I don't know how much energy I have wasted through the years on fretting and stewing and worrying. It put blinders on my eyes. I couldn't see beyond my nose. Just groveling in self-pity: “Me…me…me.” And out there the birds were singing and the crickets were chirping and life was good and grace came and came and came despite my muttering. And I am trying--hard as it is--to sing the Doxology. The folk that sing it and live it are the people I want to be around. The grateful. That's the best Christian witness I know. Say grace my friends, not only before the meal--when you don't forget it or are not too tired. Say grace when you wake up, when you look across at the one beside you, when you open your eyes to another day and another chance. When you stretch and move and do whatever it is you do. Sing your Doxology over it all. I have found it the hardest song to sing--and the best.
I love the story of the little boy that was learning to mow lawns. He could hardly wait for the grass to come up in the springtime. It would be the first time to cut the lawn all by himself. And so Spring came and he did a wonderful job in his yard. And then he stood by his neighbor’s fence and looked over at his tall grass that needed cutting. The neighbor saw him and said, “Would you like to mow my lawn?” The little boy nodded. “Oh yes.” And then man said, “How about three dollars.” And the little boy turned and walked away with his head down. The man couldn’t understand. “What’s wrong?” And the little boy said, “Mister, I ain't got but two dollars to give you.”
Looking back I feel like I should have been paying the church for the high privilege of being able to do what I do. Unlike Moses on Mount Nebo I hope I have whole lot of living yet to do. But I have learned a powerful thing along the way.
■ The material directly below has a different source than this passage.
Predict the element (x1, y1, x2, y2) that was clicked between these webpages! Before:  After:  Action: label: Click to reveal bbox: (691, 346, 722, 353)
Paul said it to his beloved friends at Philippi. And if I had a Benediction, like Moses, this would be it. “I am sure that the one who began a good work in you will bring it to completion at the day of Jesus Christ.” Thanks be to God!
(This was my 82nd birthday and I was trying to find something that might be appropriate for this occasion. So I preached this sermon at the Mount Zion Presbyterian Church, Sandy Springs, SC.)